September 8, 2010--The Lord of the Andes

The Lord of the Flies, written by William Golding during the Cold War, is set at a time in the future when a nuclear World War III was raging. The main characters are from private schools in Great Britain who find themselves alone and isolated in a paradisiacal country, far from any trace of civilization. The book portrays their descent into savagery: these well-educated children regress to a primitive state.

The allegory is obvious--

Golding's is a deeply pessimistic view of human nature. Man, he asserts, if left to his own devices, without clear ethical codes, the imposition of civilization, and the rule of law, will strive for power and dominance in a bloody struggle for survival. His a limited version of Darwinism with nature, as Tennyson wrote, "red in tooth and claw."

A closer reading of Darwin shows him not only explicating the combative ways in which individual members of a species struggle to survive and thereby pass on their genetic makeup, but reveals how he also struggled to understand how self-sacrifice among many creatures also contributes to species propagation. How, for example, social amoebas (dictyostelium discoideum) and common ants sacrifice their individual lives so that others might survive and thereby produce future generations.

In The Descent of Man, in response to John Stuart Mill who saw human goodness as a learned and not an inherent trait, Darwin wrote:

. . . it can hardly be disputed that the social feelings are instinctive or innate in lower animals and why should they not be in man? . . . Several thinkers believe that the moral sense is acquired by each individual during its lifetime. On the general theory of evolution this is at least extremely improbable
.

There are numerous human examples of this same kind of self-sacrificing behavior. From the battle field where a soldier throws himself on a live hand grenade, giving up his life to save his buddies, to firemen racing into a collapsing building to rescue others. As we approach the ninth anniversary of September 11th, we are reminded of hundreds of stories of this kind of remarkable courage where saving the lives of others trumps saving even one's own.

And now there is the stunning example of the 33 miners who have been trapped a half mile below ground in a gold and copper mine in Chile. Unlike the boys of The Lords of the Flies who descended into barbarism that included cannibalism, the men of San José, Chile have risen to civilization. (See New York Times story linked below.)

During the 35 days they have thus far been underground, huddled in an area the size of a small apartment, even before being contacted by rescuers who now are able to supply them via a four-inch bore hole, they organized themselves into a mini functioning society. The oldest of them, 62-year-old Mario Gómez has become their spiritual guide while 54-year-old Luis Urzúa organizes their daily work assignments and is in charge of guiding the drilling of the rescue tunnel. And there is Yonny Barrios, 52, who is serving as their medic, following instructions from literally above about the administration of medical tests and medicines.

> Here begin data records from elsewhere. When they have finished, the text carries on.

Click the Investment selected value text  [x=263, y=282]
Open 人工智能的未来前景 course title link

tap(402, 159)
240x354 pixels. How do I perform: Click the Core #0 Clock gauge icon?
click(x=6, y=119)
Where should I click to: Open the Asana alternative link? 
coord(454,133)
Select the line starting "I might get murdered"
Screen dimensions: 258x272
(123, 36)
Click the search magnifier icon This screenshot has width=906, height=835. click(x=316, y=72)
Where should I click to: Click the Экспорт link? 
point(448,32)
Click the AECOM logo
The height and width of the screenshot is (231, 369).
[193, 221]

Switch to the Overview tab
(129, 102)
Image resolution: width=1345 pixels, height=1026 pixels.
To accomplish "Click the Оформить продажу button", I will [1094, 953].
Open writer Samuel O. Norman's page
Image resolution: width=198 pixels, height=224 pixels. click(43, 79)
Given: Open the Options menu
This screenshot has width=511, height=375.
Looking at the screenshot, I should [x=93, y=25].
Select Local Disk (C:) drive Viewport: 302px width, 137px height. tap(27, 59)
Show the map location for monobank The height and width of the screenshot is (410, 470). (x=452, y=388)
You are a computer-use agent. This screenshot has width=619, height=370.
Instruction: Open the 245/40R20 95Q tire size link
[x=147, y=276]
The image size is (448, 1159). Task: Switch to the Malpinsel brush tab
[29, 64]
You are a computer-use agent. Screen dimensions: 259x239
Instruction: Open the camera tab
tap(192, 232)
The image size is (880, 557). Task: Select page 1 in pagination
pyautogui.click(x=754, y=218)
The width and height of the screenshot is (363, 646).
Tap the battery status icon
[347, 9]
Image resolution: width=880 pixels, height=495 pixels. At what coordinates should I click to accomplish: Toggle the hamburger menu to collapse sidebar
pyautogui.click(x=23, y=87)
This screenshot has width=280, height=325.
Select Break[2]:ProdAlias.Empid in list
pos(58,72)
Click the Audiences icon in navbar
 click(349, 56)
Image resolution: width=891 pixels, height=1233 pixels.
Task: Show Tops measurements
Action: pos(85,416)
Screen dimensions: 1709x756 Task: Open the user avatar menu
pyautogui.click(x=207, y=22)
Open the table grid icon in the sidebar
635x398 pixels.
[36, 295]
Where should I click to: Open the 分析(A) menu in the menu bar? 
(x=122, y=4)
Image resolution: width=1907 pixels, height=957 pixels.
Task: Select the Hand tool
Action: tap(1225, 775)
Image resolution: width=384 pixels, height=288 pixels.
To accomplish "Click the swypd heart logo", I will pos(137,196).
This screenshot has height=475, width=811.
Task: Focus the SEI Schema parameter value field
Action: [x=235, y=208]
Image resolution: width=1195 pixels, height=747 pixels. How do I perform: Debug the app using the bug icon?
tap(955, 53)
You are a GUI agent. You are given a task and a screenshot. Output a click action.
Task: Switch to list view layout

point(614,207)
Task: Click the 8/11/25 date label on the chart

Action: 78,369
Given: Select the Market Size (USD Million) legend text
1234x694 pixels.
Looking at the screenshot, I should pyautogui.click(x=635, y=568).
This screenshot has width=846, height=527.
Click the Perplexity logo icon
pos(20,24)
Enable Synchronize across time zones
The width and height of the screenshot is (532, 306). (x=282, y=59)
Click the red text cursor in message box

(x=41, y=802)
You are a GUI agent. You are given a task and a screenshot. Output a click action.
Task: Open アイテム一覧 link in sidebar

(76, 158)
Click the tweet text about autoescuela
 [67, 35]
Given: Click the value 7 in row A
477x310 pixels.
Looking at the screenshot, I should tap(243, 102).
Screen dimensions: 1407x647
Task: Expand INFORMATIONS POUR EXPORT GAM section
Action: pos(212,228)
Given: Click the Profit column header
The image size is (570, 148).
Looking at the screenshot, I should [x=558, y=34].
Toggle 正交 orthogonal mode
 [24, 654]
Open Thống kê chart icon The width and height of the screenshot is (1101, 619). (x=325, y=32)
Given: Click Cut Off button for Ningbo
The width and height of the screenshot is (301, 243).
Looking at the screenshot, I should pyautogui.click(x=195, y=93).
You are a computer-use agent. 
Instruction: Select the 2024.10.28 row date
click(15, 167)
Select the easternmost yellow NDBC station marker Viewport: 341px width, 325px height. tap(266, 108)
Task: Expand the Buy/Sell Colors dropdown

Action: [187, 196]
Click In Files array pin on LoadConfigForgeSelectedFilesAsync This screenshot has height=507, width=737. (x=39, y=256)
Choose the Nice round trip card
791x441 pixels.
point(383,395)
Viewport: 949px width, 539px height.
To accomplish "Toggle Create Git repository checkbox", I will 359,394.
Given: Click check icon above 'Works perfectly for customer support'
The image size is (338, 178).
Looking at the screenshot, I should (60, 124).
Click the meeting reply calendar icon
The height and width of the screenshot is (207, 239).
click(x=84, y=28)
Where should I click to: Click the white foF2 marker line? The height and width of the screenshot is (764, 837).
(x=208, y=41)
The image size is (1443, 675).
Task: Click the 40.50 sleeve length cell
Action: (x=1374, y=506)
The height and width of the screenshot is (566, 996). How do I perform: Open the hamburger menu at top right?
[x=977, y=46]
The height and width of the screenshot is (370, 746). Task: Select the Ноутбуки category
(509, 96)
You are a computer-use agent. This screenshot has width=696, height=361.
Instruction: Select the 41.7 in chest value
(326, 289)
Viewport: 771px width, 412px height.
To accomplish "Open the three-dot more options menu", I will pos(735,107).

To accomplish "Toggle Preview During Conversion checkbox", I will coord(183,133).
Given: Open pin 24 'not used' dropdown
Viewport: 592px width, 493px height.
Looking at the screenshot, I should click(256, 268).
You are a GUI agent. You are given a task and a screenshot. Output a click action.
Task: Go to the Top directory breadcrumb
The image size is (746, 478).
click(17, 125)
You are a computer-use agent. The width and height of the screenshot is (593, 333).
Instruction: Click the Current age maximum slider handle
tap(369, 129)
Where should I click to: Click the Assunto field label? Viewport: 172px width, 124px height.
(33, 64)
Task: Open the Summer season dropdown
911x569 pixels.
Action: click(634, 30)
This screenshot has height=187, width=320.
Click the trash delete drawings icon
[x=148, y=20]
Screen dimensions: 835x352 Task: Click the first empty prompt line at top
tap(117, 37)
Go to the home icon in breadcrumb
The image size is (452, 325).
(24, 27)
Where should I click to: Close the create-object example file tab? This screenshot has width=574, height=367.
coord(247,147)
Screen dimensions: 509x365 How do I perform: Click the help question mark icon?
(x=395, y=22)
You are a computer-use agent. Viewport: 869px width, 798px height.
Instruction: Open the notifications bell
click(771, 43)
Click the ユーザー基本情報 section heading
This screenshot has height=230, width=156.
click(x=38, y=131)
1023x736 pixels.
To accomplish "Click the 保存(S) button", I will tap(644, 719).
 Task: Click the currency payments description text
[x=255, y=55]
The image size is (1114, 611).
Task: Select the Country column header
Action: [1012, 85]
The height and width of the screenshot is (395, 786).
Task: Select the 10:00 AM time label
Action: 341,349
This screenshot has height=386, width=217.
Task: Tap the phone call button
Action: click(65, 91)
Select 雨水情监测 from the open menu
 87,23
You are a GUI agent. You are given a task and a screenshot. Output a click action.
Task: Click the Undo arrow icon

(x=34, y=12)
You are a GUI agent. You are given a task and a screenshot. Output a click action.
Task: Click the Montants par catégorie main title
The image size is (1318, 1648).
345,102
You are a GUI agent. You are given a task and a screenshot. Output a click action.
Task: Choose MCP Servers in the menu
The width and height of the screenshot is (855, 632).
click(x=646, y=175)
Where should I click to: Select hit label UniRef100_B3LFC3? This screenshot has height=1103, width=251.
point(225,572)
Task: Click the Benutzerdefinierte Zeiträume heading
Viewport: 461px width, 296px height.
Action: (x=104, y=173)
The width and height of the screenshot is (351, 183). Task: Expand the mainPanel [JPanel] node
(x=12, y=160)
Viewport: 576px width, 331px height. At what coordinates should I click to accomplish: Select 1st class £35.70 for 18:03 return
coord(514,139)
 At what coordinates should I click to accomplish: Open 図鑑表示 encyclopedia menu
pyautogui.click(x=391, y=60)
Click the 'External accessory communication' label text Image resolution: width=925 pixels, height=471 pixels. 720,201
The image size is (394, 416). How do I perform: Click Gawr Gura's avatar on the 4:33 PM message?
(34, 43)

Chile's health minister says, "They are completely [self] organized. They have a full hierarchy. It is a matter of life and death for them."

It will not be until at least Christmas before they are rescued--more allegory--and no one seems unduly concerned that they will not survive because they are taking care of themselves and, at least as important, each other.

Darwin is surely smiling. As are our ancestors the dictyostelium discoideum.